Text and element pointing records -
····················
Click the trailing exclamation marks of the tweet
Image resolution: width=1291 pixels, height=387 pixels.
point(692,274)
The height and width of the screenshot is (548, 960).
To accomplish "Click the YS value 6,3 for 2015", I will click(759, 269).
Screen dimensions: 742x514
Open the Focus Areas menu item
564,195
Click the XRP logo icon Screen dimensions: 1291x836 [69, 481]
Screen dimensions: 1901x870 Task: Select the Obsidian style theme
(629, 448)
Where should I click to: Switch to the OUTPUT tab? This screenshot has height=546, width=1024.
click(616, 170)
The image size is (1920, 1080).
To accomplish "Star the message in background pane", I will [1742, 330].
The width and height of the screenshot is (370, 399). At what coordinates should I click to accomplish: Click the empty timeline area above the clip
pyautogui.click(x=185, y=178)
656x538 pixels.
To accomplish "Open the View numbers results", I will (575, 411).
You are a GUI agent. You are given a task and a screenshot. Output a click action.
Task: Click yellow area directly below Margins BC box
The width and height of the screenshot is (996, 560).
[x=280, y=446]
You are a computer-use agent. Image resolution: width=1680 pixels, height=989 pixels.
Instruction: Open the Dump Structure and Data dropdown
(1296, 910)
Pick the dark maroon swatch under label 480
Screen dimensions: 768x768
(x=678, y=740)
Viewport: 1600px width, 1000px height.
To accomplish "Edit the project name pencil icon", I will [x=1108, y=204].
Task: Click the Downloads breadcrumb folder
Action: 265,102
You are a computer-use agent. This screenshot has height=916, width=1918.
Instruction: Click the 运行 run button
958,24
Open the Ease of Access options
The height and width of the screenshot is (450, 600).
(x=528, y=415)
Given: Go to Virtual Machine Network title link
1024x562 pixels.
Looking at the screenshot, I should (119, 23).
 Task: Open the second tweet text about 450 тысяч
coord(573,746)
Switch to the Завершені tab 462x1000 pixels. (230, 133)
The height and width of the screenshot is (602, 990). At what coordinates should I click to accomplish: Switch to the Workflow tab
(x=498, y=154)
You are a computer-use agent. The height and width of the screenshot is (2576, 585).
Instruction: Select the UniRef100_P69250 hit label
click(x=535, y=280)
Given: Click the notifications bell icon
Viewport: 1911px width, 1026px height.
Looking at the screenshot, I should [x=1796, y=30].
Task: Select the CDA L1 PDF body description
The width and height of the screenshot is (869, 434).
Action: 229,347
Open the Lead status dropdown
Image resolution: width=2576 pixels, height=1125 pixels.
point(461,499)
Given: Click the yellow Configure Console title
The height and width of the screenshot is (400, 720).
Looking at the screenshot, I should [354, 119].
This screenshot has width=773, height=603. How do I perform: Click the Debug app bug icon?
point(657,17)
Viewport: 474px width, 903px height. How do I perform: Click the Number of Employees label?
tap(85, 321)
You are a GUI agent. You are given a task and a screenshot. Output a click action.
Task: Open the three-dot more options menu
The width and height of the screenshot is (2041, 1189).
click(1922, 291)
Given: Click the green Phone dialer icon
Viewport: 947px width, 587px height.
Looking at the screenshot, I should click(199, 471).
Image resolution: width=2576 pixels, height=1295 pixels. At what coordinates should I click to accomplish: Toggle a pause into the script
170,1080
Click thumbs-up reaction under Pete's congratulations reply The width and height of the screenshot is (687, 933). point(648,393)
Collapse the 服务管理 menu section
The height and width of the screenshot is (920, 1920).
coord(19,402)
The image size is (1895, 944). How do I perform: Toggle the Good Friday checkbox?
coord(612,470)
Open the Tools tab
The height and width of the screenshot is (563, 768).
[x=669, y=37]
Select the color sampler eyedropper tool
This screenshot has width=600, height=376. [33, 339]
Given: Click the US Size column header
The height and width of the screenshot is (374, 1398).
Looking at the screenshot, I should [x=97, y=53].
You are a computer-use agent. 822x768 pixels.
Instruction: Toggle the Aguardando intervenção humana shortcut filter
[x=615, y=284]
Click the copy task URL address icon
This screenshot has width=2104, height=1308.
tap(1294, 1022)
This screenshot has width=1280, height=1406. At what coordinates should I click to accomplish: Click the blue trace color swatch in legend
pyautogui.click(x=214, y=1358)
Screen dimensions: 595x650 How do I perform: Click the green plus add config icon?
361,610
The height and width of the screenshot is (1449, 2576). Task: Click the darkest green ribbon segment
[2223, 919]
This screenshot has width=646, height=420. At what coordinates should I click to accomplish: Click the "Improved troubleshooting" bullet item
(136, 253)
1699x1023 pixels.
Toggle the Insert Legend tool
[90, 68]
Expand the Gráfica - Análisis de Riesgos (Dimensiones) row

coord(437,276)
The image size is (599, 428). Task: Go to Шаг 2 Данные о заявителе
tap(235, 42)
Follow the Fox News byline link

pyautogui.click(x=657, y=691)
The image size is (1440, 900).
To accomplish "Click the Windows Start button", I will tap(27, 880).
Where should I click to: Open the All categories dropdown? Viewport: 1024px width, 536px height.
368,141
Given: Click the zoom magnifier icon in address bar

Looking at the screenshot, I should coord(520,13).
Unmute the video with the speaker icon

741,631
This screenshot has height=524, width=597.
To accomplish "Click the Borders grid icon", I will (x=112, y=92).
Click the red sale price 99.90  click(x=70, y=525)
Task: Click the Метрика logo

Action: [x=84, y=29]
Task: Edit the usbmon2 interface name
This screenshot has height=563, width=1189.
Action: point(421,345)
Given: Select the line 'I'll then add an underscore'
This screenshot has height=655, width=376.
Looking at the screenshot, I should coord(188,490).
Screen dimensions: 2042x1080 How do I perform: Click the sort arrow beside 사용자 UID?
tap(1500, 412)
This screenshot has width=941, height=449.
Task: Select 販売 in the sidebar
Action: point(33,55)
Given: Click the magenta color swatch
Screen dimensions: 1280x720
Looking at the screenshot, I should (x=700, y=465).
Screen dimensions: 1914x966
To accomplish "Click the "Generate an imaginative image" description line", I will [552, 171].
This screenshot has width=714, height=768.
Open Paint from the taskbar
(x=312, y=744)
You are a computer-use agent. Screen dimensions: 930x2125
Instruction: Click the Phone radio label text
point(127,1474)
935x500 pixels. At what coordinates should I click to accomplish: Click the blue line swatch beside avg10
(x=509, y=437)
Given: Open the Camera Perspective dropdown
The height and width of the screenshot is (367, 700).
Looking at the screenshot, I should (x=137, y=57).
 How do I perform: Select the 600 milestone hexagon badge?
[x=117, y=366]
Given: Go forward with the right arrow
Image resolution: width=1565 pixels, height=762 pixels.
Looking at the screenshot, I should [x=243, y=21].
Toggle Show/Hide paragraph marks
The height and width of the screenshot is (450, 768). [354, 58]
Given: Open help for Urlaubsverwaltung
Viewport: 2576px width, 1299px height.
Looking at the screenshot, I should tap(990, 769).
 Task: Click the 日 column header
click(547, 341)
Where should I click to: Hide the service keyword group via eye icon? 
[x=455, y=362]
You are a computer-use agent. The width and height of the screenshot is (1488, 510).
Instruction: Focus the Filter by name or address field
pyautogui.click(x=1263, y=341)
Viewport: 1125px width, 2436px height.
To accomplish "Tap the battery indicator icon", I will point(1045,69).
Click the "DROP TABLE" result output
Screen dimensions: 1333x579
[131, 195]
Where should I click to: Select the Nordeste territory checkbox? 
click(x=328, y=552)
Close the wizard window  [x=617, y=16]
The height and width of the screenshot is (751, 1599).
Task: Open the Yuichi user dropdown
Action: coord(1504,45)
····················
WORK TO COMPLETE -
Copy the lines of the data above verbatim, from the line containing "Open the Tools tab" through the line containing "tap(1294, 1022)", including both of those lines.

RESPONSE BELOW -
Open the Tools tab
The height and width of the screenshot is (563, 768).
[x=669, y=37]
Select the color sampler eyedropper tool
This screenshot has width=600, height=376. [33, 339]
Given: Click the US Size column header
The height and width of the screenshot is (374, 1398).
Looking at the screenshot, I should [x=97, y=53].
You are a computer-use agent. 822x768 pixels.
Instruction: Toggle the Aguardando intervenção humana shortcut filter
[x=615, y=284]
Click the copy task URL address icon
This screenshot has width=2104, height=1308.
tap(1294, 1022)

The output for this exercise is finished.